Noddin, 33, was making an annual salary of $65,000, which puts her as middle class in Boston. However, she still felt financially tight due to the lack of job flexibility, few opportunities of moving up the ladder in local government and little time off.

In 12 weeks, Noddin learned the technical skills needed for a job in software development. She said that she expects to see a 40 percent salary increase in her next job.

After years of living in the city, Noddin and her husband, who she married in May, recently moved to the suburban town of Belmont, Mass. The town is primarily residential with a population of around 25,000.

Recently, she and her husband have been cutting back in spending, as they plan on having kids in the near future. “So I’m looking for something that is more flexible,” said Noddin. “I’m looking for a more work-life balance rather than just for more money.”

When she started looking for new jobs online, Noddin found that there were many technical jobs in the public health field that interested her, but she felt that she was missing the deep knowledge to be qualified for them.

In her former job, Noddin often spent a huge chunk of her day writing code to analyze large amounts of data, and soon found the technical side to be her favorite part of the day.

“I like that you have ownership of what you’re doing,” she said. “So I decided there was this giant world of tech, [and] I just wanted to explore it.”

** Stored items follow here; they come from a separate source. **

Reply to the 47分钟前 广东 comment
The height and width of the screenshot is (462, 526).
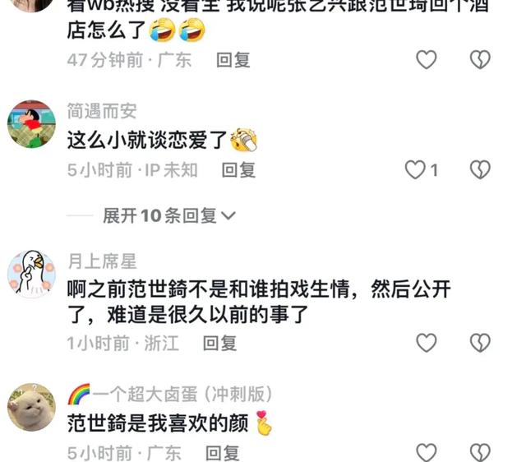click(x=233, y=60)
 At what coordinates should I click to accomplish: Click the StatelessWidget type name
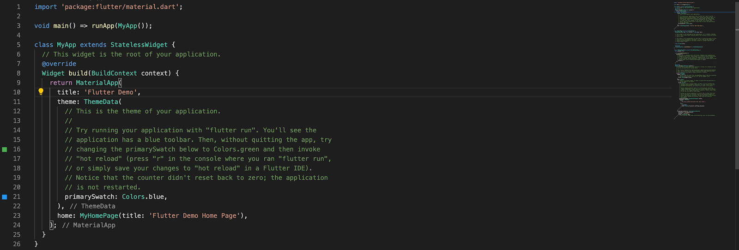pos(139,45)
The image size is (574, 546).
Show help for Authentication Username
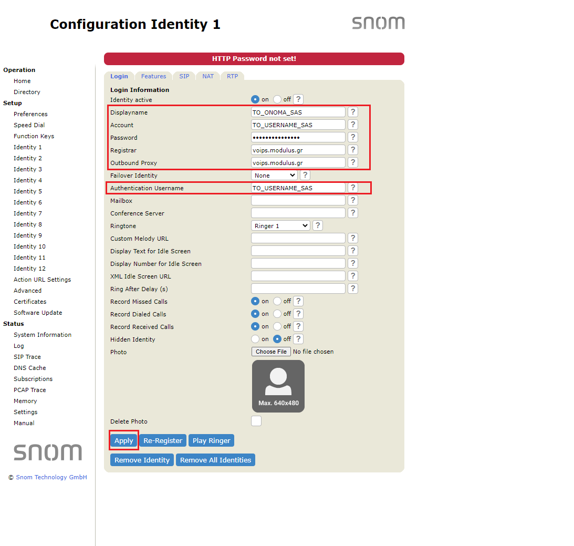353,188
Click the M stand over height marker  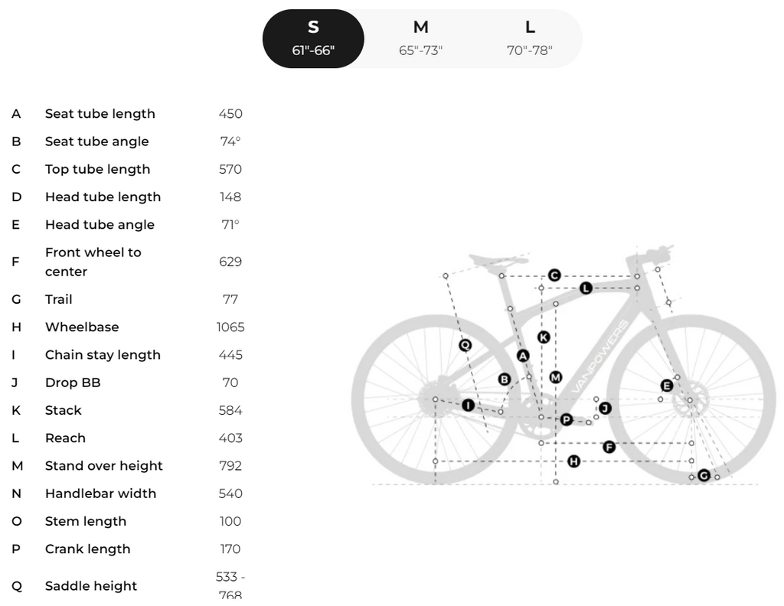pyautogui.click(x=556, y=377)
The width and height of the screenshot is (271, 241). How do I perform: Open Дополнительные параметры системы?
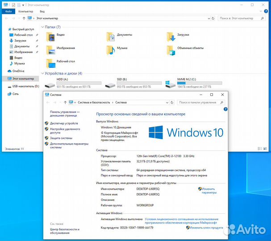coord(69,145)
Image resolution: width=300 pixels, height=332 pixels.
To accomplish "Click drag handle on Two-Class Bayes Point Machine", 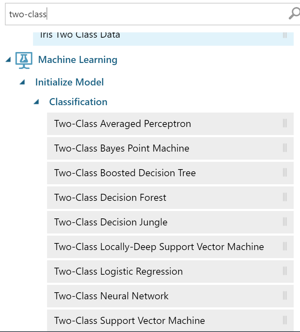I will pos(285,148).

Three months after quitting her job, Noddin joined the coding school General Assembly. Rather than going back to college or learning the skills on her own, Noddin enrolled in this program where there would be structure to what she’s learning in a short timeframe.

Recently moving to a new space in Downtown Boston, General Assembly provides 12-week intensive programs where students can pick different tracks and learn how to code. In the web development course, students build entire websites while in UX Design, students create and prototype web frames for products. The courses are designed to get students employed in the months following their graduation from the program. Recently, General Electric Co. hired two of their graduates.

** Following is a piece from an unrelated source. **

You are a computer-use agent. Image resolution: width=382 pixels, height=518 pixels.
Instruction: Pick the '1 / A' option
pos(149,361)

Boston is becoming an increasingly attractive city for innovation. The Seaport District, 1000-acre of South Boston’s waterfront, has recently been transformed into the go-to entrepreneurial neighborhood. Early next year, GE will be calling the Seaport District home. Some of the city’s biggest startups include fashion e-commerce RueLaLa in South Boston, home decor e-commerce WayFair and liquor store app Grizly in Back Bay, and fantasy sports company DraftKings in Downtown Crossing.

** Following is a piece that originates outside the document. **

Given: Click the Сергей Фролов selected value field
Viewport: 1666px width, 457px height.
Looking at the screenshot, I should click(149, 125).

The startup accelerator MassChallenge, which has generated over $500 million in revenue and turned out 6500 jobs, is located in the Seaport District.

The city has churned out 30,000 high-tech jobs, according to the economy report.

And, no surprise, it pays to be a programmer – the yearly salary of computer programmers is $100,000; for web developers, the pay is $80,000, according to the BLS.

[Companies] are realizing, younger people who they would want to hire, are in the city so there is a lot of companies that are hiring that are based in Boston,” said Keating. “It’s a really big startup community here, and they grow fast."

Many of the people coming through the school are underemployed and are trying to switch careers, whether for financial reasons, to find meaning in their work, or both, according to Keating.

Noddin graduated from the web development program in November and is looking for a job as a software developer in the public health field or for a research team. Currently, Noddin is waiting to hear back for a particular position.

“I think web development speaks to a creative side that I have been ignoring a bit in my previous career, while also utilizing a hard skill, problem solving, etc.,” she said. “It also mixes well with any industry.”

While for Webster, she has learned how to be both financially-savvy while not burning out as a social worker. However, the high-cost of living in Boston still encourages her to change careers one day.

“My next move is to be able to make progress financially,” said Webster. “Ideally, I would like to teach in a school and to teach social work, which is one way to make more money, or to try consulting.”

“I am only 37,” she said, laughing. “I don’t want to be topped out yet.”